A Study of the Effectiveness of Rifaprim in Chronic prostatitis Caused Mainly by Staphylococcus Aureus

Abstract
Rifampicin plus trimethoprim (rifaprim) was used to treat 20 patients with chronic prostatitis in exacerbation: 11 received 2 tablets at bedtime for 15 days followed by 1 tablet at bedtime for another 105 days; 9 received 1 tablet in the morning and 2 tablets at bedtime for 15 days, then 2 tablets at bedtime for 15 days followed by 1 tablet at bedtime for another 90 days.
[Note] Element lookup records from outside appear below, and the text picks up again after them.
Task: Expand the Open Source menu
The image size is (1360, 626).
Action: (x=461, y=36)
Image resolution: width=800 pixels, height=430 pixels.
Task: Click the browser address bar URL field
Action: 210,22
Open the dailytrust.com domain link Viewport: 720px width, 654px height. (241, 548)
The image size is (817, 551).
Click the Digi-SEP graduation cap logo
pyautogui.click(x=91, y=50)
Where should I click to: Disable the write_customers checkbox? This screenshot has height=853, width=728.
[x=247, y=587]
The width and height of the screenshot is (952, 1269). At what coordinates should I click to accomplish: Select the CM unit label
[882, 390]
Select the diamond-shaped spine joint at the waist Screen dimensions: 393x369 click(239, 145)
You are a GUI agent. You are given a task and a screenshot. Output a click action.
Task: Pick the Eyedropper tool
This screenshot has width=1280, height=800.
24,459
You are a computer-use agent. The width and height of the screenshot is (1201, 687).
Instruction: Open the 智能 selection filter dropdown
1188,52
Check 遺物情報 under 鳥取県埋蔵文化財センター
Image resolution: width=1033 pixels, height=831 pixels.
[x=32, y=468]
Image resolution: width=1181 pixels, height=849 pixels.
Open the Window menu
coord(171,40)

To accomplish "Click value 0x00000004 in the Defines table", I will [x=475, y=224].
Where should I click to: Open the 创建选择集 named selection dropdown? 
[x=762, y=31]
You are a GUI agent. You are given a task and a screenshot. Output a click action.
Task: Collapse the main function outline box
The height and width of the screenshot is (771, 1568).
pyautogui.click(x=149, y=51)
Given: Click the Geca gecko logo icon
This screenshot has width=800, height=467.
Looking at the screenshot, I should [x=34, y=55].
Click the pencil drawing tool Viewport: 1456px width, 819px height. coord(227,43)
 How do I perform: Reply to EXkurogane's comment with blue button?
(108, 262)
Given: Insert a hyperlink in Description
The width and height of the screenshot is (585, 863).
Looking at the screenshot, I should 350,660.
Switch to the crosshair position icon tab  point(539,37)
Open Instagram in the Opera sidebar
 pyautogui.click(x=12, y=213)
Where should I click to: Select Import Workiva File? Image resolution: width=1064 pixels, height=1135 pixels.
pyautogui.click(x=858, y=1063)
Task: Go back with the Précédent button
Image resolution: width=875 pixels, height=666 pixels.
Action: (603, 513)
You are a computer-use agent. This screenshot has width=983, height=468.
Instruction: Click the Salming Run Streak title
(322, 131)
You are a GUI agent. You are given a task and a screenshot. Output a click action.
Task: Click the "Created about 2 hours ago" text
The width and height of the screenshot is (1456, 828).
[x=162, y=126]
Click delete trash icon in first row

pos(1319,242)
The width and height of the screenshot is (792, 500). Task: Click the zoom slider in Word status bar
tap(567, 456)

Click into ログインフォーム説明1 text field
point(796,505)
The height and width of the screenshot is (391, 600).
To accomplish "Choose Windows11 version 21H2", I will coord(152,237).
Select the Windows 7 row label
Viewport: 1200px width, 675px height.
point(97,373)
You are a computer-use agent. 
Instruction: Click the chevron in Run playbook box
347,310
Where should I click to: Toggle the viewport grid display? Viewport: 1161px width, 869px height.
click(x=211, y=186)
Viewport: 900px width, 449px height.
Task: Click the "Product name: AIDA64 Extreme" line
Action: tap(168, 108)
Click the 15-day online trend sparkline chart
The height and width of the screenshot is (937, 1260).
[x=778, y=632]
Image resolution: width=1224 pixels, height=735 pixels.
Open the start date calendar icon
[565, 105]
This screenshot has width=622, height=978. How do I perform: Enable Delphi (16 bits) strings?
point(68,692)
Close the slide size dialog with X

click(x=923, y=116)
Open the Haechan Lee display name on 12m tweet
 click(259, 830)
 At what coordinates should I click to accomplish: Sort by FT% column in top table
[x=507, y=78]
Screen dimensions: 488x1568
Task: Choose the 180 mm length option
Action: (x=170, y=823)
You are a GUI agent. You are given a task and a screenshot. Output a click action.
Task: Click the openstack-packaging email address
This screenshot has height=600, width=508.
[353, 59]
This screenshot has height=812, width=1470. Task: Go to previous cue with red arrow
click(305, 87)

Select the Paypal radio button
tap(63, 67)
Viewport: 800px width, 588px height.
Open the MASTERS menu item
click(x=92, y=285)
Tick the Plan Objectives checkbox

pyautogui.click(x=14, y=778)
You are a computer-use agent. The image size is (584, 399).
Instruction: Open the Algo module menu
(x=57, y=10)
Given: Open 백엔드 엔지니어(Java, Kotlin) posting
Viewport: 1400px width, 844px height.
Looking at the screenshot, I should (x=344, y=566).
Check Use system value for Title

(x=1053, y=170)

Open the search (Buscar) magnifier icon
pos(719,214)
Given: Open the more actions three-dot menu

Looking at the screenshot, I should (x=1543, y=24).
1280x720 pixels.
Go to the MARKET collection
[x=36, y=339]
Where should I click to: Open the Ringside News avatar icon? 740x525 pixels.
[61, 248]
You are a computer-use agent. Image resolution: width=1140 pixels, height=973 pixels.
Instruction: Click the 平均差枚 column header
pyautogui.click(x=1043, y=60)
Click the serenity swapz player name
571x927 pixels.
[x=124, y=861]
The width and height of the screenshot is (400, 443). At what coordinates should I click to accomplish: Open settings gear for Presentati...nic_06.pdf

All patients had an enlarged tender prostate and all but 2 were symptomatic. In 10 patients, previous treatment, including co-trimoxazole in 5, had failed. Cultures of the expressed prostatic secretions yielded S. aureus in 17 patients and gram-negative microorganisms in 3. At the end of treatment, 6 of 11 patients given the lower dosage were cured clinically and bacteriologically compared to 8 of 9 given the higher dosage. After 2-3 yr of followup, 5 of 9 patients in the 1st group and all 7 in the 2nd group had not suffered relapse. Thus, rifaprim is a potent drug in the treatment of chronic prostatitis caused mainly by S. aureus. The promptness of therapeutic response and the cure rate (at the end of treatment and after .gtoreq. 2 yr of followup) favor the higher drug dosage.